To give yourself the freedom to give anything a go, there is one more secret – don’t set a schedule. Let the knitting take as long as it takes. The way I ensure this is not to tell anyone that you’re knitting something for them. I gave myself 4 months for my mother’s Christmas cardigan, and it will be finished in plenty of time for Christmas – but she still doesn’t know she’s getting it. I had thought of doing a pair of socks each for my two nieces for Christmas, but if I don’t get those done, I’ll give them some money for clothes and they’ll get the socks for their birthdays later in the year. If you knit without a deadline, you can pick the knitting up and put it down when you feel like it, not because you have to.

So find that project you like the look of, but you’re not sure you can handle, and just cast on. Don’t do it as a specific occasion gift, do it for yourself, or just give it to whomever when you finish as a nice surprise. Talk to people and get help when you need it, but don’t let them tell you to try something simpler, it you want it, go for it. If it doesn’t work out, you’ll turn it back into stash yarn and it will end up in another project – no loss there – but more likely you’ll surprise yourself with just what you can do. But it won’t happen until you just cast on.


  1. I am working through the wonderful backlog of S & S podcasts–and this one really helped me. I was bogged down with learning socks on my own–and your essay gave me a good kick in the pants. Thanks!

    Comment by Bev from Chicago | 6 July 2008

  2. In 2005, I returned to my home town, Minneapolis, after an absence of 35+ years. I first learned to knit in 1970 after beginning a new career as a secretary in Denver. The learning process for knitting then was very different. Away from Mpls roots and in a new environment, I just grabbed knitting books, needles, yarn, and other goodies knitters collect to create a new hobby. I didn’t have a car, television, or computer to guide and motivate me in this new endeavor. Through patience, determination, and practice, I fell in love with it. I eventually graduated to making slippers (loved ’em), a cabled sweater, scarves, etc. As my life slipped quietly into the fast lane, knitting desires unraveled.

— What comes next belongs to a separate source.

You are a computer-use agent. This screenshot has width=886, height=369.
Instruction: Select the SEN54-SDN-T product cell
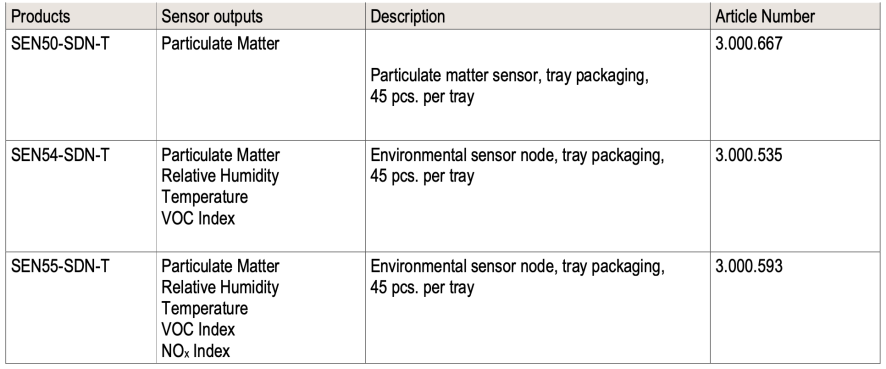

    Now retired, I’ve returned to the joy of this activity once again. So far, I’m keeping my needles down to at least four, and try new yarns for a few new projects at a time, such as scarves and dishcloths. I use each project to guide me into new skills for each creation. However, the temptation to buy out a yarn shop is sooo grand, especially when I see such a variety out there.

    I’m grateful for all the internet instructions, blogs, and endless ideas on such a global level. It boggles my mind on how the world has evolved with the explosion of internet communication. I’m learning to pace myself on my knitting time so I don’t get “burned out” with so many things I want to make. I’ve also joined a group of knitters who meet once a week just for our knitting pleasures to chat and help each other with knitting problems, etc., and laugh along the way.

    I tell myself, “Welcome back, Diane. It’s good to be home again.”

    PS. This is my first ever in submitting a comment on the internet. You obviously hit a note as I read your essay. Thanks.